En segundo lugar, el problema de la propuesta de Prum no está en la aceptación de las capacidades estéticas en el juicio de los animales no humanos, sino en considerar que los atributos físicos o fenotípicos que evolucionan de estos juicios estéticos puedan ser considerados arte. Estética, belleza y arte constituyen tres términos que se intercambian con facilidad en este discurso y su diferenciación resulta indispensable para no caer en contradicciones epistemológicas insalvables. Baste por el momento señalar que resulta muy forzado considerar como arte los colores del plumaje de las aves, la forma de las cornamentas de determinados mamíferos o el croar de las ranas en los periodos de celo. Volveremos sobre este tema al tratar específicamente la necesaria distinción entre estética y arte, por mucho que ambas estén correlacionadas; así como de la ambigüedad del concepto de belleza según lo consideremos en términos sexuales o como un atributo artístico.
¿ARTE O ARTES?
La pregunta puede parecernos artificial, pero resulta importante tanto en relación con la definición del arte paleolítico como por sus implicaciones en la valoración del origen evolutivo del arte. Como veremos en el capítulo siguiente, uno de los grandes inconvenientes para la consideración de que la capacidad artística sea el resultado de una adaptación está, precisamente, en la amplitud de manifestaciones o creaciones que abarca el término arte.
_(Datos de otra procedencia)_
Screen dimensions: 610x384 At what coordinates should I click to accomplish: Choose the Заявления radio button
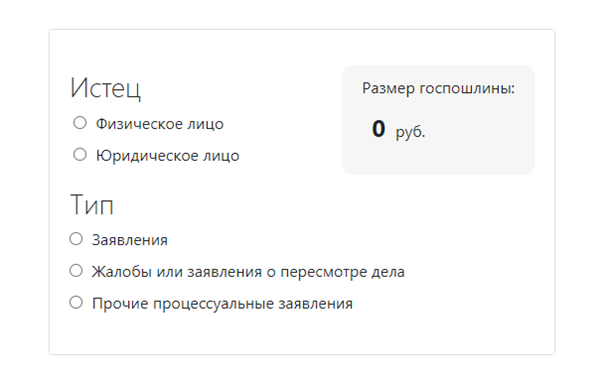point(76,239)
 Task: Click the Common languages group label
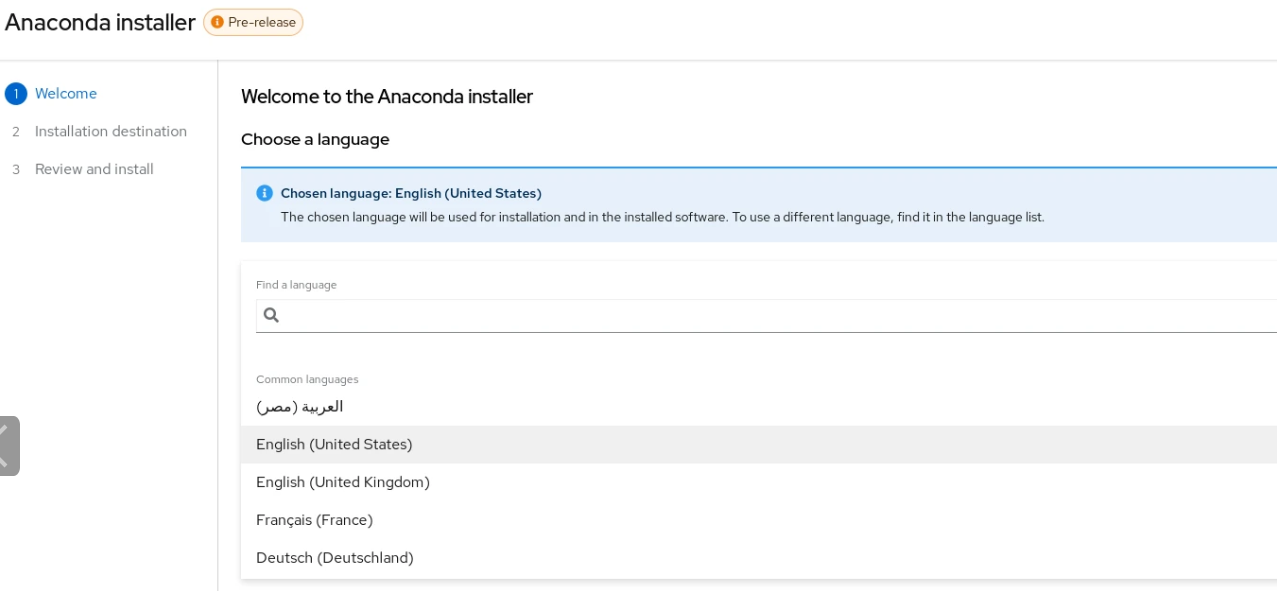click(x=307, y=380)
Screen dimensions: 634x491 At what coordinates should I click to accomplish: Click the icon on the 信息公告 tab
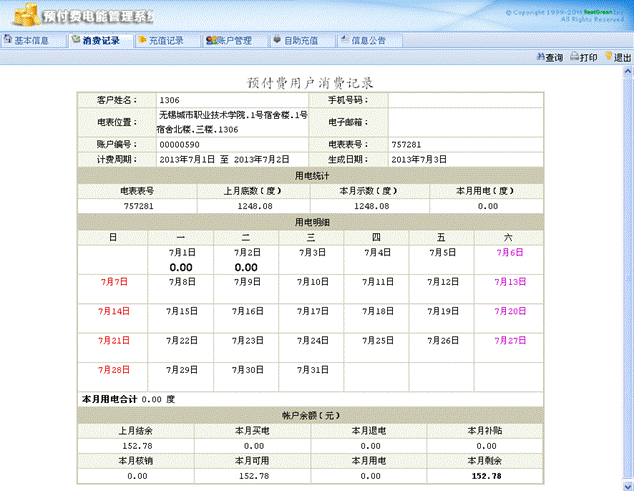(x=342, y=41)
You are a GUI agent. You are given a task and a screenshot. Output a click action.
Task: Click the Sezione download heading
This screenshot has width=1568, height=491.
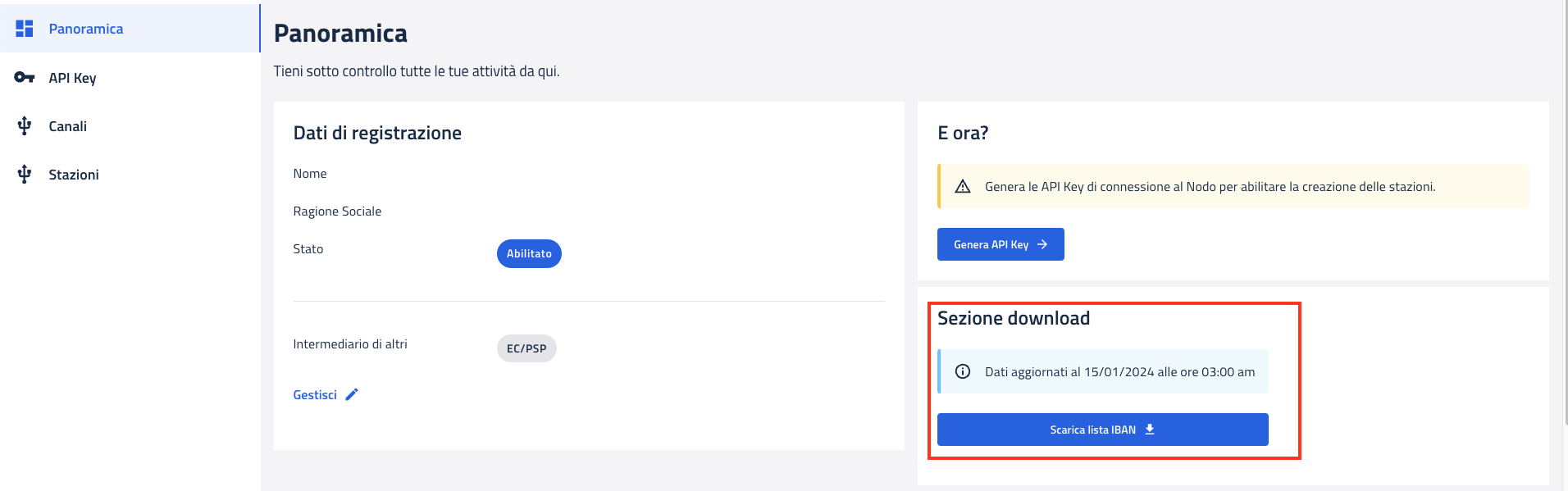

Ya se ha indicado que este trabajo se limita a la valoración del arte visual, pero otros tipos de producciones artísticas han estado también presentes a lo largo de la historia y probablemente su arranque debió de ser tan temprano o más que el del arte visual. La música, la danza, la narrativa de ficción, por no citar más que las más comunes documentadas etnográficamente en las sociedades simples, son formas artísticas cuya valoración es obligado separar del arte visual, pues implican la activación de sistemas perceptivos diferentes y su capacidad comunicadora es muy diversa y distinta de la del arte visual. Por otra parte, como se ya se ha indicado, el concepto y uso del arte ha ido variando a lo largo de la historia, y resulta necesario precisar en cada etapa cuáles son sus características y su función social. Existen dos posibilidades a la hora de enfrentarse a la variación del arte visual: especificar en cada caso cuáles son las características que atribuimos a cada tipo de arte u optar por establecer una definición de arte tan amplia que en ella quepan todas las variaciones posibles en términos diacrónicos y regionales. Esta última opción se acompaña, bajo el término de «Estudios de Arte Mundial», no solo de la incorporación en su objeto de estudio de todo tipo de artes, con independencia de su cronología y situación regional, sino del enfoque globalizador y comparativo con el que se aborda su estudio (van Damme y Zijlmans, 2012). Y a diferencia de los estudios clásicos de la historia del arte, la novedad estriba en su carácter multidisciplinar, con la incorporación de la antropología, la neurociencia y la filosofía, entre otras disciplinas (Onians, 1996).